I’m talking money, honey

I started this blog with a clear idea about what I wanted it to look like. In my mind I saw a forum for interesting topics, advice, and my own spin on how to approach daily life. This dream come to fruition has been exciting, but what I did not think about what the spacing of my topics, and how I would generate ideas on a weekly basis. The topic today is one that I wish I wasn’t writing, because talking about money is hard. That is my truth. I don’t like it, and because of that, I make the assumption that others don’t like talking about it either.

The reason I am forcing myself to write about it today is because it is no longer acceptable for me, as I grow a business, to avoid the subject of money. I have to talk about it everyday, and I have to get ok with it. So as I put this out to you, know that I am also challenging myself.

Personal finances are acceptable to talk about at certain times in certain places. In the workplace it is acceptable to discuss when you are being evaluated and asking for a promotion, but not usually appropriate to discuss over the proverbial water cooler. However, we know that this is not always the case, and certain environment facilitate the discussion of pay as a motivational tool (think commission based careers). Being in business for yourself and creating contracts with employees, customers, and individuals, it is crucial to be able to discuss pay and negotiations in a healthy way. I wonder how often personal opinion comes into play when offering discounts or incentives? As a therapist there is an added layer of challenge for most of us. We go into the business because we want to help people, but because of that we don’t always put ourselves first. It has definitely been a lesson for me to consider what my time is worth as I take on new clients.

In the home, money is a different story. I have witnessed several different dynamics when it comes to couples, and handling money in marriage. This is not to leave out those who are not in relationships, but in my experience, the individual finds his or her own path, and does not have to factor in another person’s needs, expenses, incomes, etc. That added layer presents the necessity for discussion. It is impossible to label all of the different dynamics, as each relationship factors in values, observations, and background in order to negotiate an agreed upon system. But in general, what I have viewed to most often be a successful approach is balance. Whether one or both partners work, the balance is struck in the division of labor, how the bills are distributed, and where the allotted savings come from. In these instances, both partners are made aware of where the money comes from and where it is going. There is shared discussion about major expenses, and there is generally a long-term goal as to what the couple would like to save for in the future. It is my belief that a shared goal is crucial in keeping both partners on track. Whether it is a first home, a vacation, a child, or retirement, that goal keeps them accountable to one another, and creates an alliance.

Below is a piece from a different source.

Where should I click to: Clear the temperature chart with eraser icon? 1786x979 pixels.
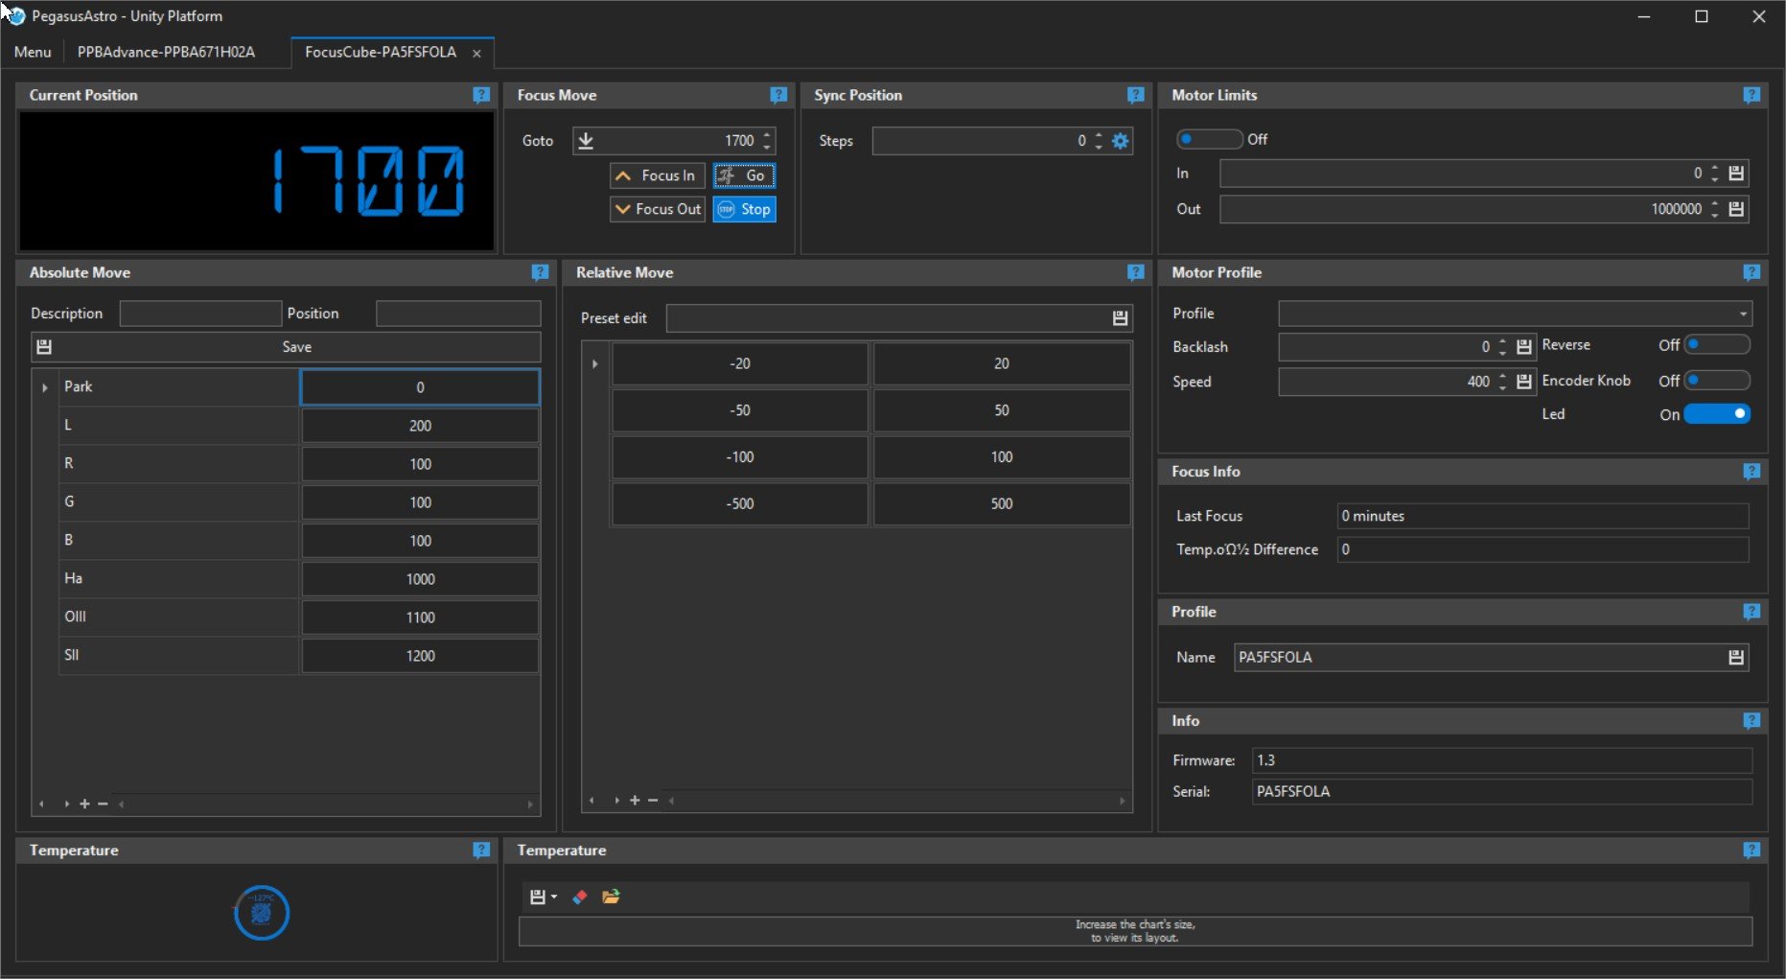point(580,897)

But, balance in personal finance is not always easy, and money is one of the leading factors in divorce. At the risk of talking in circles, I think this comes down to the difficulty in having discussions about finances, and it makes me wonder what feelings come up for others when discussing money. Whether it is guilt about overspending, worry about the future, fear based on childhood experiences with money, we all have emotions that get triggered surrounding this topic. My own goal is to fight through those emotions and to get to a place where in the right setting, money is not a taboo subject. I hope this is a challenge to others who might feel triggered by this subject as well, to look at where that feeling is coming from, and confronting it. Being avoidant about the subject is a disservice to a relationship, and leads to secretive behaviors, which are detrimental to a cohesive unit.

For those of you who do not have any negative feelings when it comes to discussing money, or feel you have found a healthy way of balancing finances in your relationship, leave us a lesson in the comments section.


One thought on “I’m talking money, honey”

  1. Interesting topic! I’ve always felt that men are more comfortable talking about money than woman. I think this is due to history but as woman, we need to change this. The more we talk about it the easier it will become. At least, I hope so!